The issue that arises before me is whether or not it was open for the Tribunal to conclude that the applicant had a right to enter and reside in India under the Treaty. The Tribunal spent some considerable time discussing these circumstances. The Tribunal outlines the various documents and materials before it and notes the submissions that were made. The Tribunal sums up the law by saying:
96. In conclusion in relation to s.36(3) the representative submits that the Federal Court has recently indicated that the questions of whether an ability of Nepalese citizens to enter India was a “liberty, permission or privilege lawfully given” in terms of s.36(3) is not settled, referring to SZUSU. The representative submits that the applicant does not have a right to enter and reside in India (or any other country) under s.36(3). The right to enter in s.36(3) means more than a capacity or capability to enter and reside in a particular country or to bring about a permission· to enter and reside. The terms of the Treaty between Nepal in India do not give rights of entry. The submission notes the Indian Bureau of Immigration webpages did not support a finding that the applicant, as a Nepalese citizen, has a ‘right’ to enter India. Therefore s.36(3) does not apply to him. It is submitted that as a matter of law the administrative arrangements for rights of entry as advised by the Bureau of Immigration and DFAT do not give a right of entry according to the correct test for s.36(3) but merely a capability for Nepalese lawfully to enter in India or to bring about a permission for them to enter India .
The Tribunal then went on to consider whether or not the applicant had a right of entry. In doing so, the Tribunal traversed the decisions in Minister for Immigration, Multicultural Affairs and Citizenship v SZRHU [2013] FCAFC 91; (2013) 215 FCR 35, SZTOX vMinister for Immigration and Border Protection [2015] FCAFC 77, MZZXS v Minister for Immigration and Border Protection [2015] FCA 1384, and Minister for Immigration and Border Protection v SZUSU [2016] FCAFC 50. In a number of those cases, the Tribunal had fallen into error by adopting a practicality test which is not the law as set out in the cases. In this particular case, it is clear that the Tribunal had careful regard to the legal test to be applied, as discussed in the various cases, and did not fall into the error of simply applying a practicality test.

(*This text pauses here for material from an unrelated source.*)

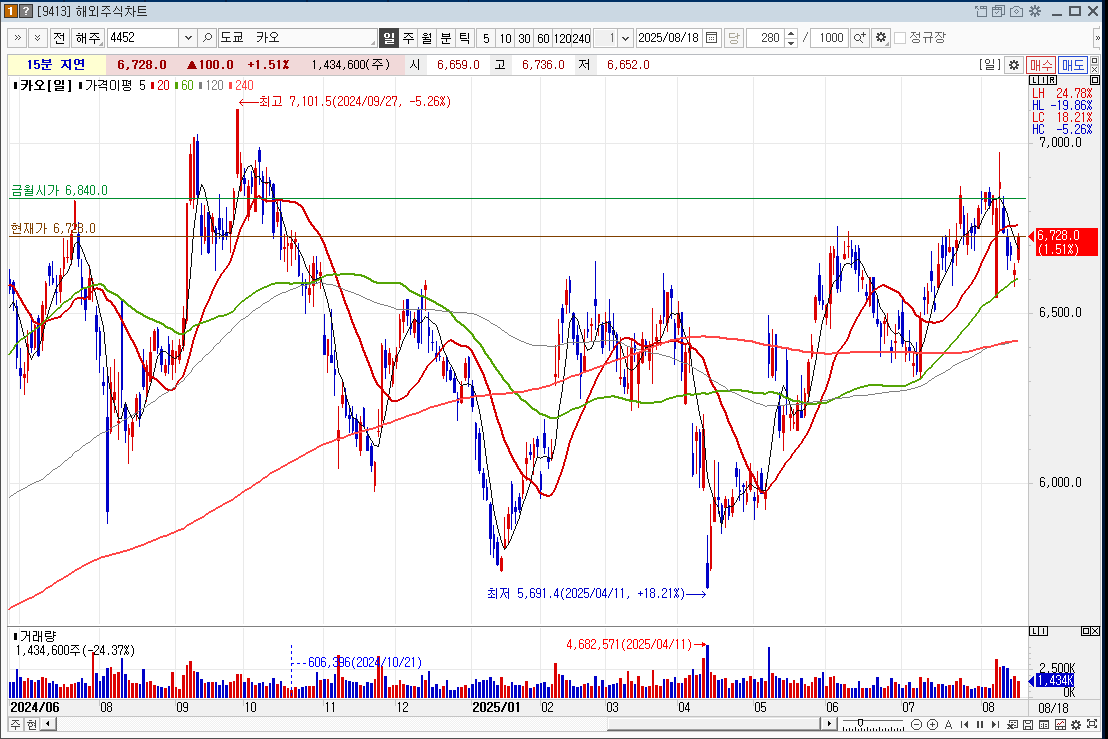Screen dimensions: 1108x739
Task: Click the gear icon beside 매수 button
Action: coord(1013,65)
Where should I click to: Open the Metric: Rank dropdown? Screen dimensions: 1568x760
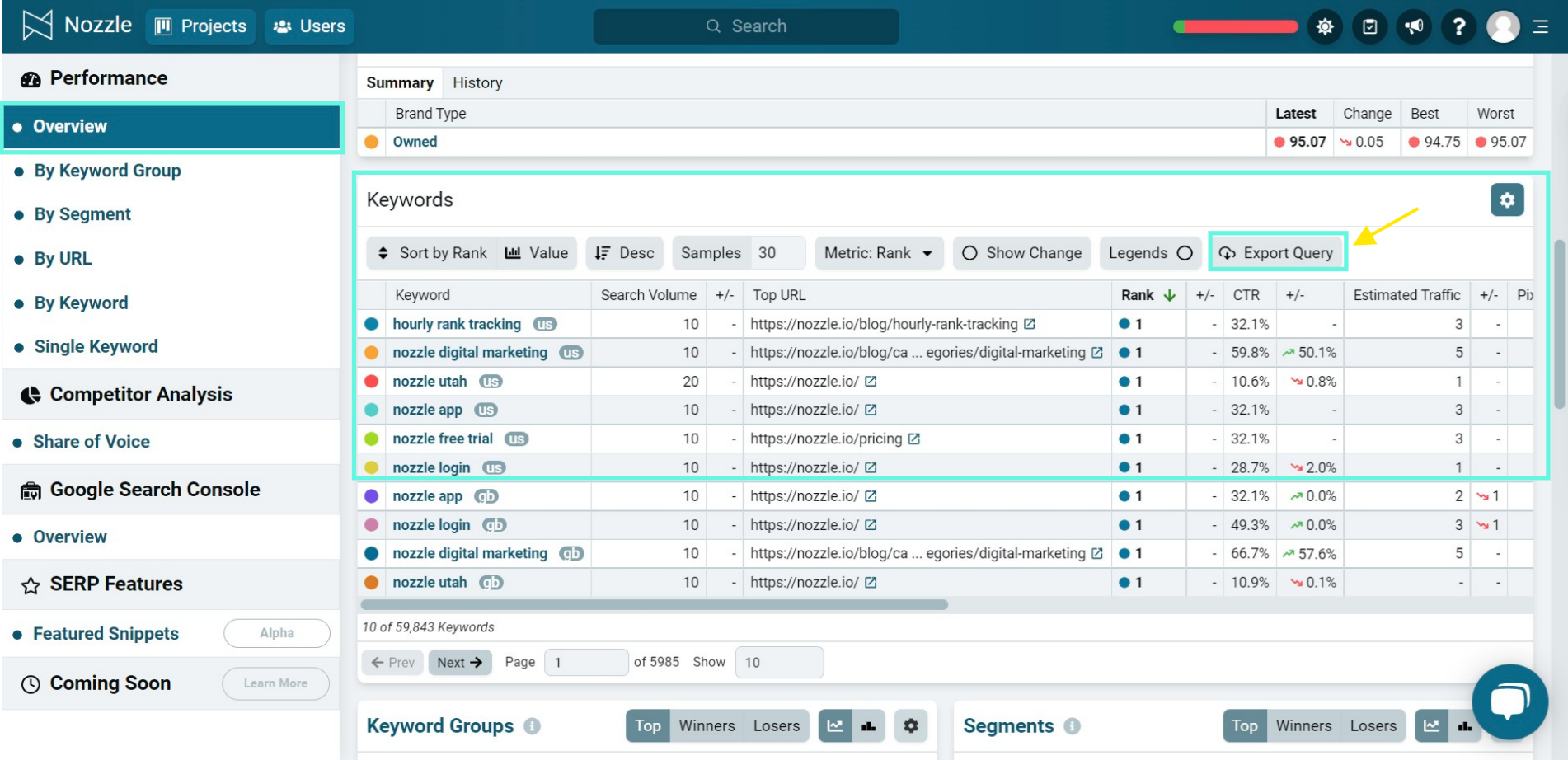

The relevant paragraphs of the Tribunal’s decision sets out information from a website by the Indian government with respect to the rights of entry of Nepalese into India and information from the Department of Foreign Affairs and Trade (‘DFAT’). It is in substantially the same terms as the information that was referred to by the Full Court in SZUSU. The Tribunal said:
106. The administrative arrangements discussed with the applicant during the hearing are set out in the Indian Bureau of Immigration website which indicate that a citizen of Nepal entering India by land or air (from Nepal) does not require a passport or visa for entry in India and sets out a number of identity documents which can be used to establish their identity as a Nepalese citizen when travelling between Nepal and India. If they are entering India from a place other than their own country, possession of their national passport is a must. The website also states a citizen of Nepal must be in possession of a passport when entering India from a place other than Nepal, and a citizen of Nepal must have a passport and visa for India if he/she is entering· India from China [FN: http:/lboi.gov.in/content/nepalese-passengers (accessed 15/4/16 and 29/9/16].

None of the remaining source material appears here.